Show all the lines in the data below that include the word "screenshot".

Input material below:

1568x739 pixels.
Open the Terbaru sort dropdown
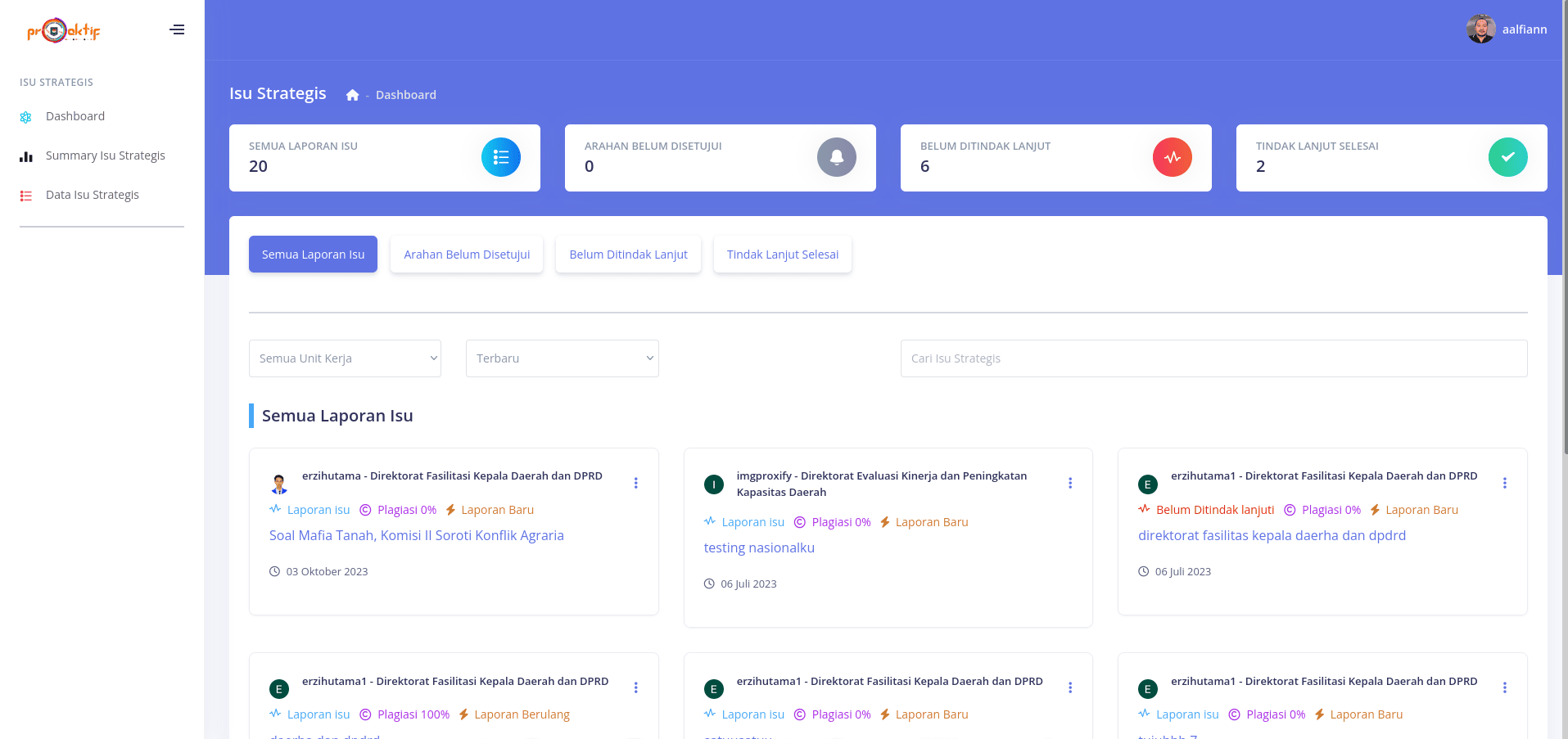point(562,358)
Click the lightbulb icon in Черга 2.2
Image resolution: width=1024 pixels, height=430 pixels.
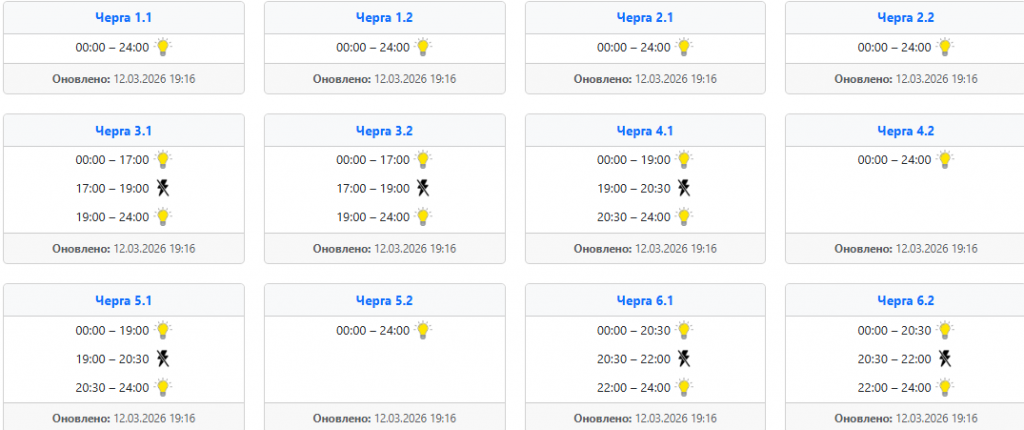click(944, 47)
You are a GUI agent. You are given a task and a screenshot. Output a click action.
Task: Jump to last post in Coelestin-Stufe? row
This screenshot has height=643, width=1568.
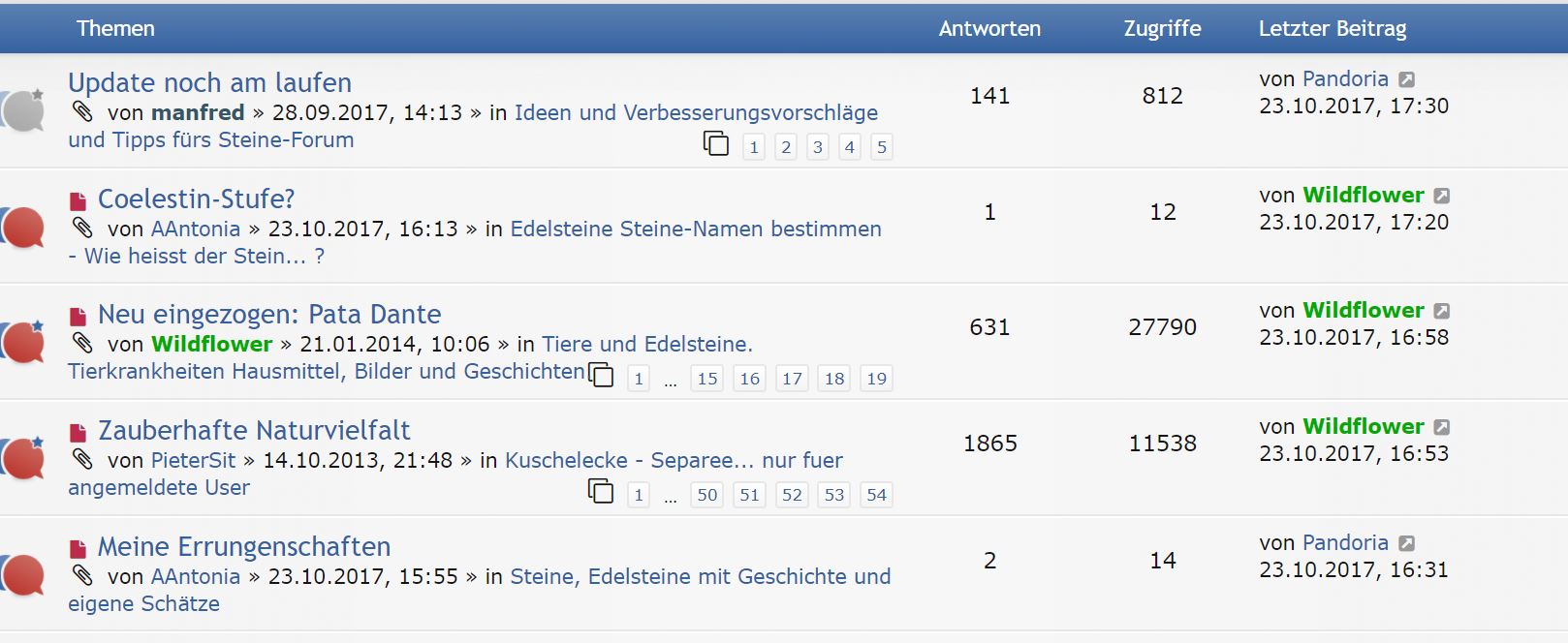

End of Input material.

§ Final answer
You are a GUI agent. You are given a task and a screenshot. Output a click action.
This screenshot has height=643, width=1568.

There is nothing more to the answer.